▸ **What you are asked to do**
Please rewrite as a numbered list everything in the material below, from the line containing "Task: Click the user account flower picture" down to the line containing "Click the credit card payment icon", with both of those lines included and any blank lines left out.

▸ **Data records**
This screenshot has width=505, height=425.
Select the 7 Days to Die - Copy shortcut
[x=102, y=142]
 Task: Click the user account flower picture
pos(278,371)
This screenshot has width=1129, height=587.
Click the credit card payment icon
---
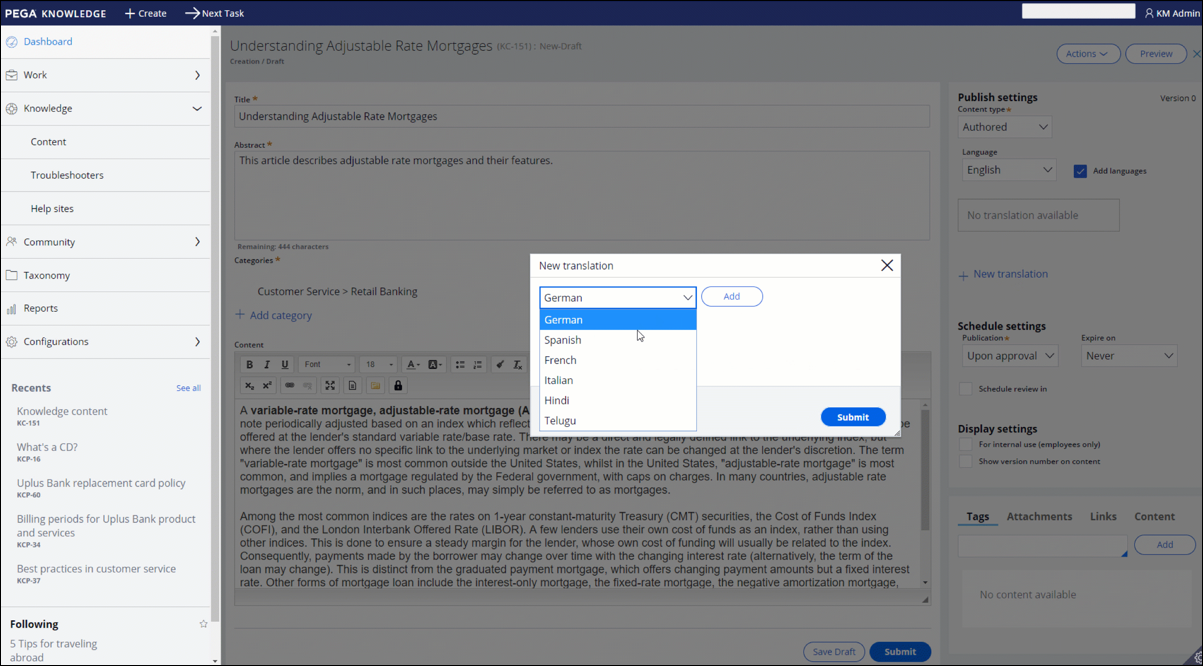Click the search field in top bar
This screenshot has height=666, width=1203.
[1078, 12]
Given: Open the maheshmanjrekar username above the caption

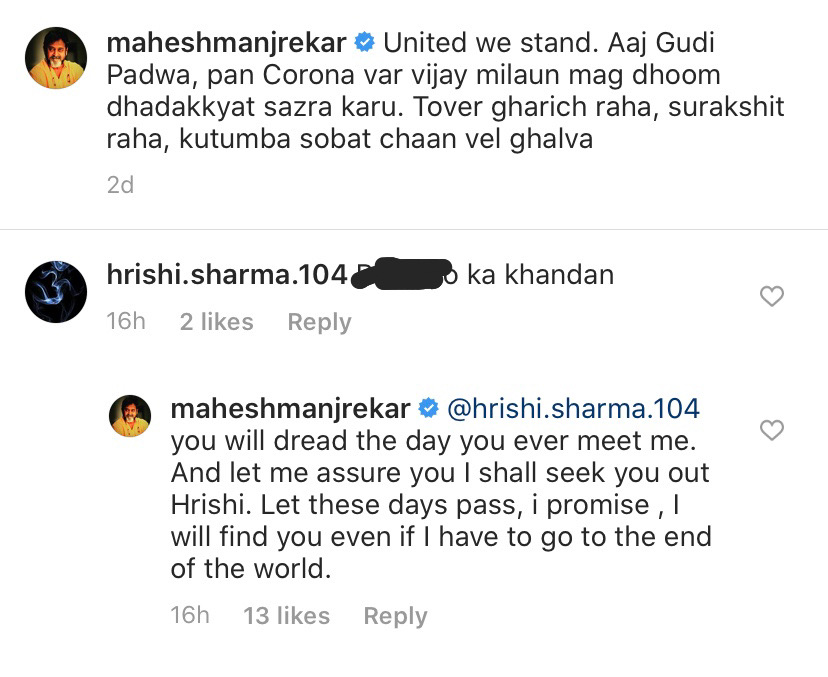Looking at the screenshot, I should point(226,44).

▸ **Response to the task**
1.  Task: Click the user account flower picture
2. pos(278,371)
3. This screenshot has width=1129, height=587.
4. Click the credit card payment icon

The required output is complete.